Supreme Court rejects former solicitor’s appeal against bankruptcy


The Supreme Court has dismissed a former solicitor’s appeal over being adjudged bankrupt arising from a summons issued by the Revenue Commissioners after it got judgments for some €405,808 against him.

While dismissing John Tobin’s appeal the five-judge Court held that an overstatement of the amount of debt allegedly due must result in the dismissal of a bankruptcy summons, where a debtor can show that the overstatement is a real and substantial issue.

The bankruptcy summons must be dismissed even where the undisputed portion in the summons is above the legislative threshold of €20,000, the court unanimously held

The court was comprised of the Chief Justice Mr Justice Donal O’Donnell, Mr Justice John MacMenamin, Ms Justice Elizabeth Dunne, Mr Justice Peter Charleton and Mr Justice Gerard Hogan.

Giving the court’s decision, Mr Justice Dunne said there was no basis for allowing the appeal.

Mr Tobin, with an address at Cornmarket, Robert Street, Limerick, appealed a High Court refusal to dismiss a 2016 chapter 7 v. chapter 13 bankruptcy summons served under the 1988 Bankruptcy Act by Revenue on him and, also appealed the High Court’s subsequent decision adjudicating him bankrupt.

The summons warned, unless Mr Tobin paid some €405,808 to Revenue’s Collector General (CG) within 14 days, he would have committed an act of bankruptcy for which he might be adjudicated bankrupt unless he had a court order to dismiss the summons on the ground he had no debt to the CG, or had a debt of €20,000 or less.

Incorrect sum

It set out particulars of seven judgments Revenue had obtained against Mr Tobin between September 2011 and January 2015, totaling some €405,808 net.
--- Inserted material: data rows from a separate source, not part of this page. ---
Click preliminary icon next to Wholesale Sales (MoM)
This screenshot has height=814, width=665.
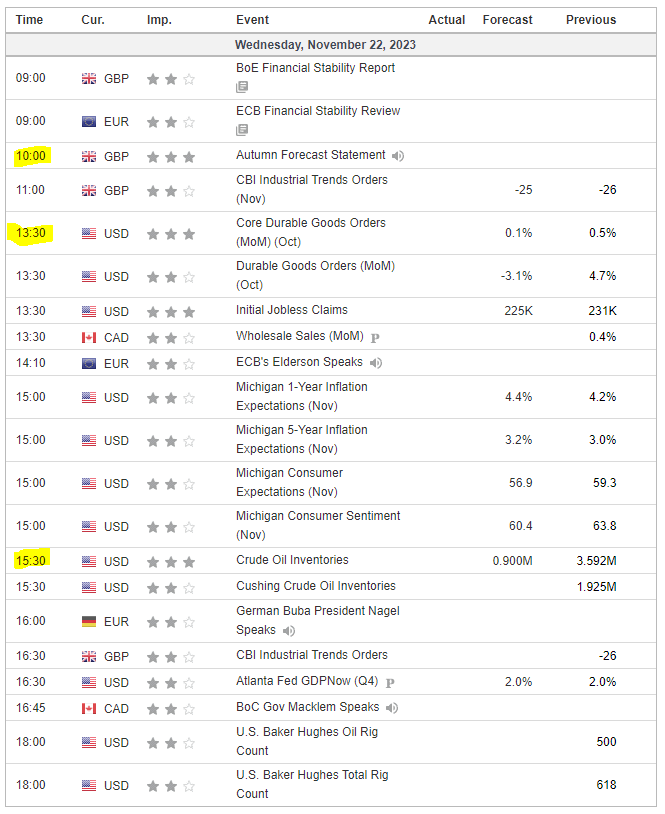pos(376,337)
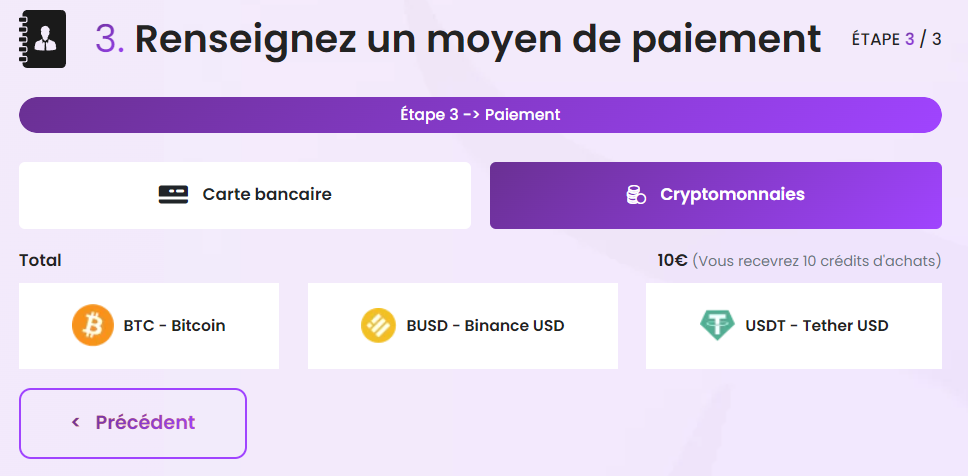
Task: Click the Renseignez un moyen de paiement heading
Action: [x=478, y=39]
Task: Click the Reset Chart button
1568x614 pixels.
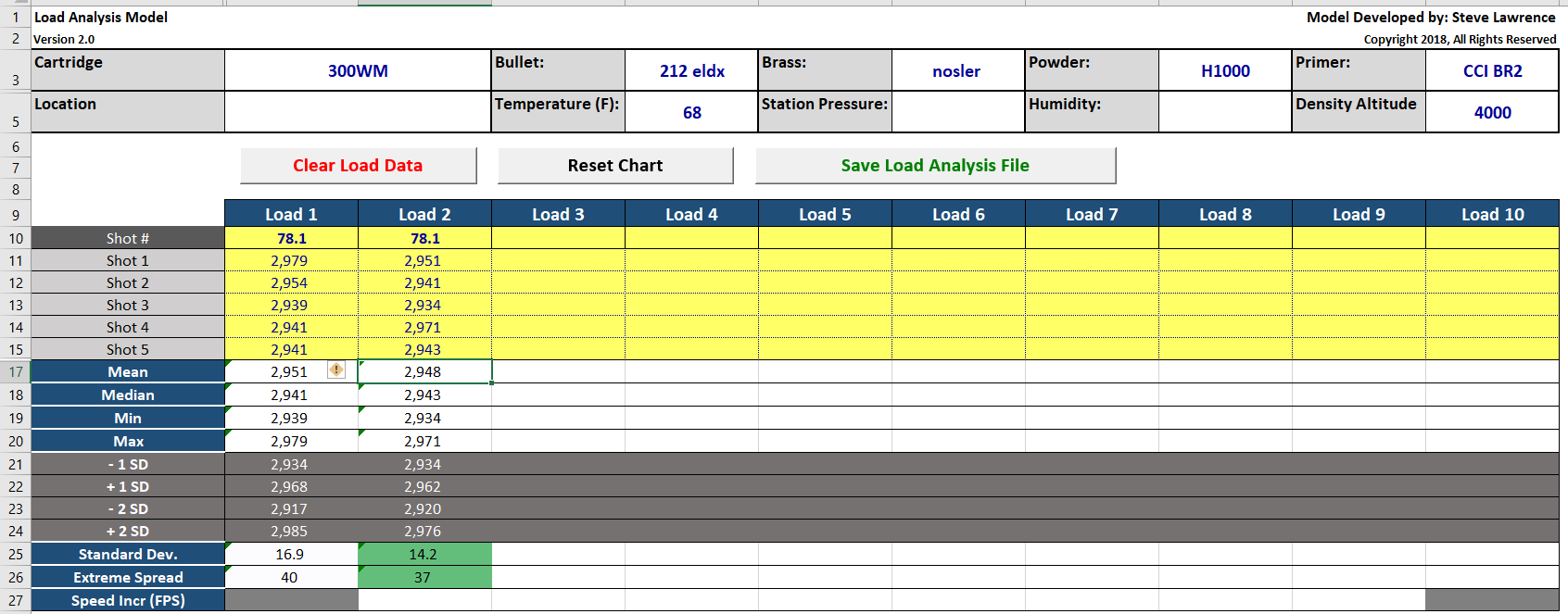Action: 615,166
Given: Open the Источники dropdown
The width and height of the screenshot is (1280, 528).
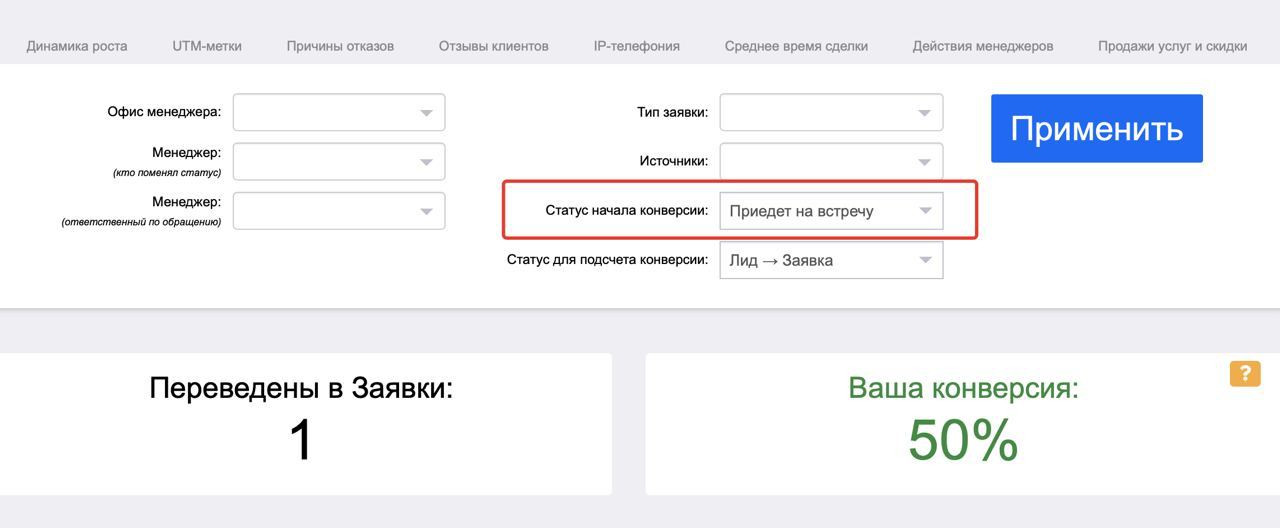Looking at the screenshot, I should coord(831,162).
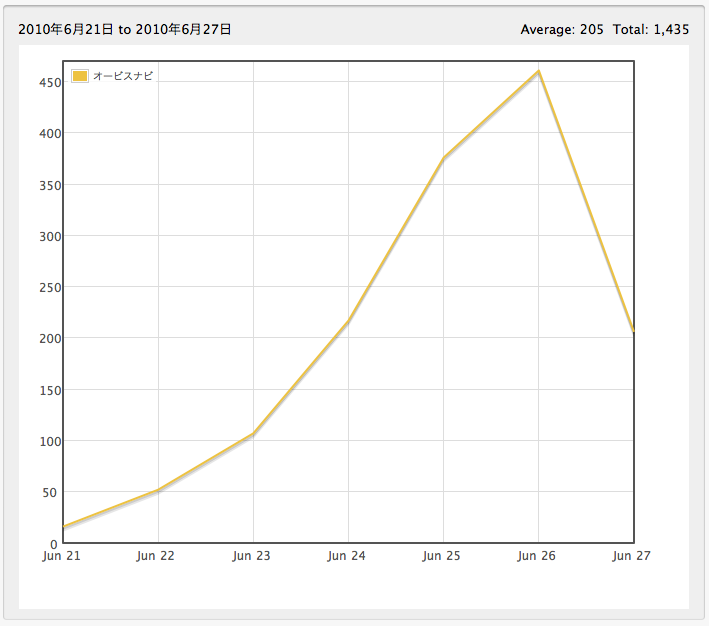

Mr Tobin had not applied within the prescribed 14 days to have the summons dismissed but, in November 2016, some six months later, he applied to dismiss it.

He claimed the sum sought by Revenue was incorrect because he was due a refund from it of €71,030, plus interest, from February 2009, for reasons including alleged “overpayment” of stamp duty made from his own resources to Revenue on behalf of a client.

The Court of Appeal in 2020 dismissed his appeal against those decisions.

The Supreme Court decided to hear his appeal on issues it deemed were of public importance including if the summons should be dismissed due to an overstatement of the debt or whether a delay in challenging the summons was fatal to raising the issue of an alleged overstatement of debt claimed.

In her judgement, Ms Justice Dunne said Mr Tobin had claimed that he was due a credit refund for monies he said were paid by him on behalf of his client.

The judge said that there was no basis upon which this payment could “in any shape of form” entitle him to claim a refund or credit from Revenue.

No issue arose from the hearings before the lower courts that would require the bankruptcy summons to be dismissed, the judge said.

Ms Justice Dunne added that his application to dismiss the summons was also out of time, and there was no basis to extend the time to allow him make such an application.

In relation to the legal points raised in the appeal, the judge said that past decisions in bankruptcy cases show strict compliance with the bankruptcy code.

Under the 1988 Act, Ms Justice Dunne said, an act of bankruptcy occurs when a debtor fails to repay in full a sum contained in a bankruptcy summons.

That Act, she said, is clear where it states that an act of bankruptcy cannot be committed by a failure to pay a sum demanded in excess of what is actually due.

To interpret the legislation in any other way,would disregard the express wording of the law, she said.

Ms Justice Dunne noted the significant reform Ireland’s bankruptcy code has undergone in recent years,which has seen the period of time a person remains in bankruptcy severely reduced.

Echoing concerns raised by the Court of Appeal regarding bankruptcy summons the judge said aspects of the code may not be suitable for the modern commercial world, adding that any further reform is a matter for the legislature.